Há alguns anos, o presidente da Souza Cruz, Flávio de Andrade, militou na causa contra a proibição do fumo em ambientes de trabalho, estabulando-se os viciados em constrangedores fumódromos. Ele explicou que combateu a idéia de que a fumaça faça mal aos não-fumantes.

Micromania

A ekipekonômica está discutindo em Brasília se deve haver uma esquina no cruzamento da avenida Paulista com a rua Augusta.
O Banco Central ainda não aceitou um plano da Caixa Econômica para que os trabalhadores brasileiros que vivem nos Estados Unidos remetam dinheiro para Pindorama pagando taxas razoáveis. No interesse da choldra, a Caixa quer usar um mecanismo amparado em cartões de crédito.
Incrível ekipe. Discute se deve autorizar uma coisa que, como a esquina da Augusta, já existe.
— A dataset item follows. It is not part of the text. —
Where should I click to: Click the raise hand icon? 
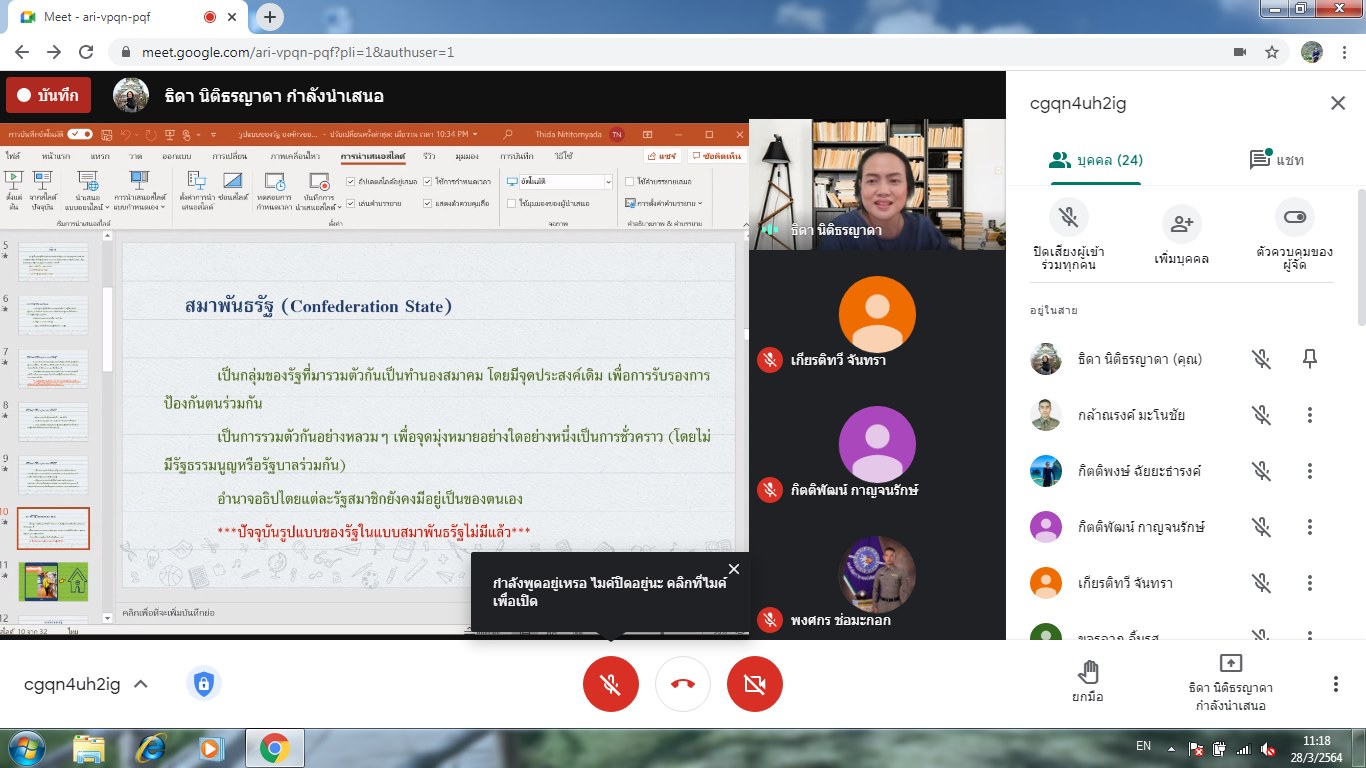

Imagine-se um motorista chamado Luiz Inácio, que vive em Nova York e tem um tio de nome Dirceu em Governador Valadares. Luiz Inácio está em dia com as leis da imigração americana. Ele pede um cartão de crédito e coloca Dirceu como dependente. Isso significa que o tio poderá fazer despesas em Minas e elas serão cobradas ao sobrinho em Nova York.
Luiz Inácio combina com Dirceu que ele pode gastar o equivalente a US$ 300. Recebe a fatura, paga-a e não deve contas ao doutor Henrique Meirelles.
O que a Caixa quer é tornar o tio desnecessário, eliminando o aspecto precário da transação. Fica fora mais da metade dos trabalhadores brasileiros, por falta de papéis da imigração.
Vale a pena saber quando o doutor Henrique Meirelles vai baixar uma norma permitindo que a avenida Atlântica e a rua Barata Ribeiro sejam paralelas.